In econometrics one often gets the feeling that many of its practitioners think of it as a kind of automatic inferential machine: input data and out comes causal knowledge. This is like pulling a rabbit from a hat. Great, but as renowned statistician David Freedman had it, first you must put the rabbit in the hat. And this is where assumptions come into the picture.

The assumption of imaginary ‘superpopulations’ is one of the many dubious assumptions used in modern econometrics, and as Clint Ballinger has highlighted, this is a particularly questionable rabbit-pulling assumption:

pulling_a_rabbit_out_of_a_hat_by_candiphoenixes-d3ee5jaInferential statistics are based on taking a random sample from a larger population … and attempting to draw conclusions about a) the larger population from that data and b) the probability that the relations between measured variables are consistent or are artifacts of the sampling procedure.
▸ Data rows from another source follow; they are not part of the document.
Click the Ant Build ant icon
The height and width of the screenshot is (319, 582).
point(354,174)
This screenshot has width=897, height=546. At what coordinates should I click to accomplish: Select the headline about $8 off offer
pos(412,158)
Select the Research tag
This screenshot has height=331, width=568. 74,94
However, in political science, economics, development studies and related fields the data often represents as complete an amount of data as can be measured from the real world (an ‘apparent population’). It is not the result of a random sampling from a larger population. Nevertheless, social scientists treat such data as the result of random sampling. 
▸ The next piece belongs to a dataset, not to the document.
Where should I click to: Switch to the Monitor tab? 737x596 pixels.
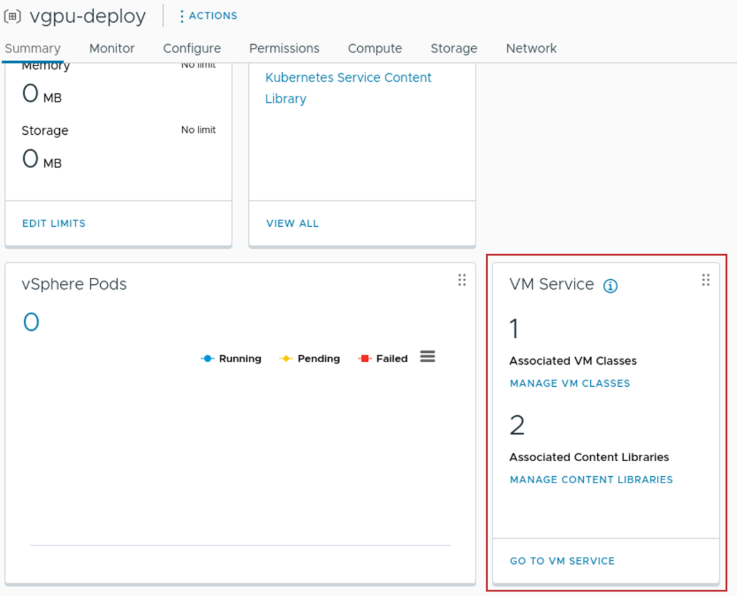(x=111, y=49)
Because there is no source of further cases a fiction is propagated—the data is treated as if it were from a larger population, a ‘superpopulation’ where repeated realizations of the data are imagined. Imagine there could be more worlds with more cases and the problem is fixed …

What ‘draw’ from this imaginary superpopulation does the real-world set of cases we have in hand represent? This is simply an unanswerable question. The current set of cases could be representative of the superpopulation, and it could be an extremely unrepresentative sample, a one in a million chance selection from it …

The problem is not one of statistics that need to be fixed. Rather, it is a problem of the misapplication of inferential statistics to non-inferential situations.

  1. December 21, 2022 at 11:01 pm

    When gathering data, the timing matters.
    Data from the morning after a bank crisis, shows big bank exposures to what’s very risky.
    Data from time before, (when the rabbit is put in the hat) show those exposures being built up with what’s perceived or decreed as very safe.
    https://subprimeregulations.blogspot.com/2018/08/risk-weighted-capital-requirements-for.html

  2. January 1, 2023 at 6:23 am

    TRUE. Inferential statistics can’t be taken as ‘fact’, rather it’s only a ‘lead’. As we have no time to check the entire population we take a workable sample and try to get a lead to go about further. However, the process of finding the truth is not yet over. Perhaps, parallel research on the parent population to confirm the hypothesis is always open.